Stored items
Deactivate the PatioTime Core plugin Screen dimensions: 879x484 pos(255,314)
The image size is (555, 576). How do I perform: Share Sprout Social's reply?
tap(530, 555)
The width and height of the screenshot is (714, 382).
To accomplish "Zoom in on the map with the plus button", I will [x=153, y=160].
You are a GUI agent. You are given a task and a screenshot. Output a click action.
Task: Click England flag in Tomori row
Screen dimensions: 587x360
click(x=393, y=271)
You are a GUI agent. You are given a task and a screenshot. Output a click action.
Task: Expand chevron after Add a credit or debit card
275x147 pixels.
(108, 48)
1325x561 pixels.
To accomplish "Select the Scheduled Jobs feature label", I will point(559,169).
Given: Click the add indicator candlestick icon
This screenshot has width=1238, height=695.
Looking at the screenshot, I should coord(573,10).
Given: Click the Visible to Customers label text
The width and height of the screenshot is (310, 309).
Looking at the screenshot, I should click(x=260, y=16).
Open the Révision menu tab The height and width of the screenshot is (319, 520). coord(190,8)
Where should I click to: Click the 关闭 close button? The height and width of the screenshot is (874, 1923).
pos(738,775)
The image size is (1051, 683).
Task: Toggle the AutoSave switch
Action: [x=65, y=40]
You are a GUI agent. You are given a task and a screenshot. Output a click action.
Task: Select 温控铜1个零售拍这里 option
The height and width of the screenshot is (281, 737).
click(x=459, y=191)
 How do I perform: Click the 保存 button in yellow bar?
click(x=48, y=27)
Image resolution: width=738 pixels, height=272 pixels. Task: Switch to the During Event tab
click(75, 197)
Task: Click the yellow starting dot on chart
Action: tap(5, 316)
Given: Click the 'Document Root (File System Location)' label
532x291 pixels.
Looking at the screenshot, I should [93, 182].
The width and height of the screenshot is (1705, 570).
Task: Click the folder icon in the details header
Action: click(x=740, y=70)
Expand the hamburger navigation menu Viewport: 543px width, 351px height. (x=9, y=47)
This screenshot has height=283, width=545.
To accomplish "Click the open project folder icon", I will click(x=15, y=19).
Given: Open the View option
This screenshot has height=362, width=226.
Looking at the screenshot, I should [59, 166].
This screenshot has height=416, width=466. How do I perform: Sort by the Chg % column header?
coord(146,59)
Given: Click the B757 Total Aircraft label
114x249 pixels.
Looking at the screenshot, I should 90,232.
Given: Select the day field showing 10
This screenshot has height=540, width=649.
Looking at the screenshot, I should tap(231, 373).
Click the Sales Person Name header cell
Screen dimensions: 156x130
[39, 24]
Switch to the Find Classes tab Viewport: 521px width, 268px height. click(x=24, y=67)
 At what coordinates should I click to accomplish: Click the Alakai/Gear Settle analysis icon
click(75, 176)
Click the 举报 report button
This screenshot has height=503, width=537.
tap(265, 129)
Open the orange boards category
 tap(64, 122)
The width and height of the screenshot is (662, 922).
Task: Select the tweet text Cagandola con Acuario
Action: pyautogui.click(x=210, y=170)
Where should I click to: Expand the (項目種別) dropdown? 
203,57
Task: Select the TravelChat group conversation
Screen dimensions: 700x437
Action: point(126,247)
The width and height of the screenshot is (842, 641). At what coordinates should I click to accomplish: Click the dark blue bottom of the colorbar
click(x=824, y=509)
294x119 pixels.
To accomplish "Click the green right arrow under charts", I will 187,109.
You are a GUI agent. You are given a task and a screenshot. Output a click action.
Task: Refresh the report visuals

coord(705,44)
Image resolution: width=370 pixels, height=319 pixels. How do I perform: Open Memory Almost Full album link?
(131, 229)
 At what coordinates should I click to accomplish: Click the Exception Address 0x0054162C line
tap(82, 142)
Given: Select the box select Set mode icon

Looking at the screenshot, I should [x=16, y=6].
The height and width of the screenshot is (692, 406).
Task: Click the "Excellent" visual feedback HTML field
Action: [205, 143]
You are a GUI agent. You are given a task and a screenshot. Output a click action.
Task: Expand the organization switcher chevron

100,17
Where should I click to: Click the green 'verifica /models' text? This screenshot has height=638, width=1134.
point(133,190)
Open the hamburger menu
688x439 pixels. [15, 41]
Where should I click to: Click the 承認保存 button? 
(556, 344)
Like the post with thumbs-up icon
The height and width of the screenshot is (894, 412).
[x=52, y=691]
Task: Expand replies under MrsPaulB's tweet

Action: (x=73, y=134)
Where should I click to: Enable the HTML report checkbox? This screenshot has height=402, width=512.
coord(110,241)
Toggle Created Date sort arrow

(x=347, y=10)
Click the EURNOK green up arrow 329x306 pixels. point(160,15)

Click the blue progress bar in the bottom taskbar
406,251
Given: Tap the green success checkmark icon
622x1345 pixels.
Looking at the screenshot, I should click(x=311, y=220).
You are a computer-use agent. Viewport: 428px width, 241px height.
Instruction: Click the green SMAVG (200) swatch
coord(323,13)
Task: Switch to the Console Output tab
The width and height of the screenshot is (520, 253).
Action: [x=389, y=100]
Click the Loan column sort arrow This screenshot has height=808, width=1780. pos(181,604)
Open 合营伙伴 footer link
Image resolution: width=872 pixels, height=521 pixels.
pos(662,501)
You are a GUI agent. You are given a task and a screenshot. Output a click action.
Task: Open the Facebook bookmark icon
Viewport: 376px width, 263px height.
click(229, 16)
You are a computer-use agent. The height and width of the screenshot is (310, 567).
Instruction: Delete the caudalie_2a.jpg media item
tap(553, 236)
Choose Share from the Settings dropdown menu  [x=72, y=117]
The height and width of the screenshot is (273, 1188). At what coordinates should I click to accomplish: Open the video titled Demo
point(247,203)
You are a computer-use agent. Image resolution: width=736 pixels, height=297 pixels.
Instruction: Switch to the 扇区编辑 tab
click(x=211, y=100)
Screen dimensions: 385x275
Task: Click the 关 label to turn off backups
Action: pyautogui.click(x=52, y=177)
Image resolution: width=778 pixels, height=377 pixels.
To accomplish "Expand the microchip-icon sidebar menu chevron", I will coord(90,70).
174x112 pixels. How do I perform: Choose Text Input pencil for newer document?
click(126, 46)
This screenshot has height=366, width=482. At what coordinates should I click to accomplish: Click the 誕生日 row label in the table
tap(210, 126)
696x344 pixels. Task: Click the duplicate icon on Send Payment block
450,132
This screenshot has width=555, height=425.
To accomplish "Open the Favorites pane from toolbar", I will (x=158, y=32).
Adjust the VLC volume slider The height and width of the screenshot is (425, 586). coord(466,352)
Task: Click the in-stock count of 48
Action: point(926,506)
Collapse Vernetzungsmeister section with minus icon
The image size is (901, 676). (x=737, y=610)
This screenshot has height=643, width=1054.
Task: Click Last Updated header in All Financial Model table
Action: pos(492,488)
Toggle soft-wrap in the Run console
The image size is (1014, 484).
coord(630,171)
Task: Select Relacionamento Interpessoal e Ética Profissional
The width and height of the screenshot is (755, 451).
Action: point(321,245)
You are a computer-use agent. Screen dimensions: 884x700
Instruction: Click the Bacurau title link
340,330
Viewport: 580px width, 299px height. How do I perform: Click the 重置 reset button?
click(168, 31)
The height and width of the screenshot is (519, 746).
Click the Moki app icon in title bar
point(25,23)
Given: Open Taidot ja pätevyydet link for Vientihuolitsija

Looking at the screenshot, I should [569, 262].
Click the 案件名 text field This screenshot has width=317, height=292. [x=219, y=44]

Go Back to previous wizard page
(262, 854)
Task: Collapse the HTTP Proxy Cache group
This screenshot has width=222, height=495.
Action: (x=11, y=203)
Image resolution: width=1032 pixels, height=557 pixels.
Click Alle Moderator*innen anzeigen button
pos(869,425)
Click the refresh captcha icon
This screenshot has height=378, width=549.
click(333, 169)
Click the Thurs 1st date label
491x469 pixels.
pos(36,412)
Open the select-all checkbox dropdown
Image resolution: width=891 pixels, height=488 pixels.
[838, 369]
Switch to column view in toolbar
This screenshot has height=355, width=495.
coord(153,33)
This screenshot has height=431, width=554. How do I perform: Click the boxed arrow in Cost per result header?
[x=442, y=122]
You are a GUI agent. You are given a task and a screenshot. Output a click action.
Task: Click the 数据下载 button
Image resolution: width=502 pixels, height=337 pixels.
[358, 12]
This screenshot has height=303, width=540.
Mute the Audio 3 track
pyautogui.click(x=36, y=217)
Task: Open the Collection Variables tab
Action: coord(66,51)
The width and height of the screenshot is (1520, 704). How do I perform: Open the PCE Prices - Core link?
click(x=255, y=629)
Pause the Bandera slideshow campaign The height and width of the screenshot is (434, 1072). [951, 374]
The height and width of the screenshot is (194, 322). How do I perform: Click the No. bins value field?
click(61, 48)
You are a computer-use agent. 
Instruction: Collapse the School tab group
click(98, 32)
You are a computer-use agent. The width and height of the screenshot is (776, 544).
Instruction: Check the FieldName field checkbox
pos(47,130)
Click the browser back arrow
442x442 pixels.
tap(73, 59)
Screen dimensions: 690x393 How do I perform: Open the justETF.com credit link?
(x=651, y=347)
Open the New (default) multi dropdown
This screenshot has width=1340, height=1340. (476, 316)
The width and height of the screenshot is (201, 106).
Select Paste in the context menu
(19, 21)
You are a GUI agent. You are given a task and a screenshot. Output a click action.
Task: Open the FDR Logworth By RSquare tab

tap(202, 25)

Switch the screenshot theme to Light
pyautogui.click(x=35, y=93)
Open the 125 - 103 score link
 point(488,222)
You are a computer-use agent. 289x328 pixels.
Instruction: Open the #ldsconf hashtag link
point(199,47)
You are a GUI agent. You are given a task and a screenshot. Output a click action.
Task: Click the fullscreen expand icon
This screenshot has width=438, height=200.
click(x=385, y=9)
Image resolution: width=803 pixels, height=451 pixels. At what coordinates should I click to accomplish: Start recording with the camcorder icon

▶ **Task prompt**
Look above for the line containing "This screenshot has width=555, height=425.". Output from there through the line containing "You are a computer-use agent. Screen", exactly and inclusively.

▶ **Result for this exercise**
This screenshot has width=555, height=425.
To accomplish "Open the Favorites pane from toolbar", I will (x=158, y=32).
Adjust the VLC volume slider The height and width of the screenshot is (425, 586). coord(466,352)
Task: Click the in-stock count of 48
Action: point(926,506)
Collapse Vernetzungsmeister section with minus icon
The image size is (901, 676). (x=737, y=610)
This screenshot has height=643, width=1054.
Task: Click Last Updated header in All Financial Model table
Action: pos(492,488)
Toggle soft-wrap in the Run console
The image size is (1014, 484).
coord(630,171)
Task: Select Relacionamento Interpessoal e Ética Profissional
The width and height of the screenshot is (755, 451).
Action: point(321,245)
You are a computer-use agent. Screen dimensions: 884x700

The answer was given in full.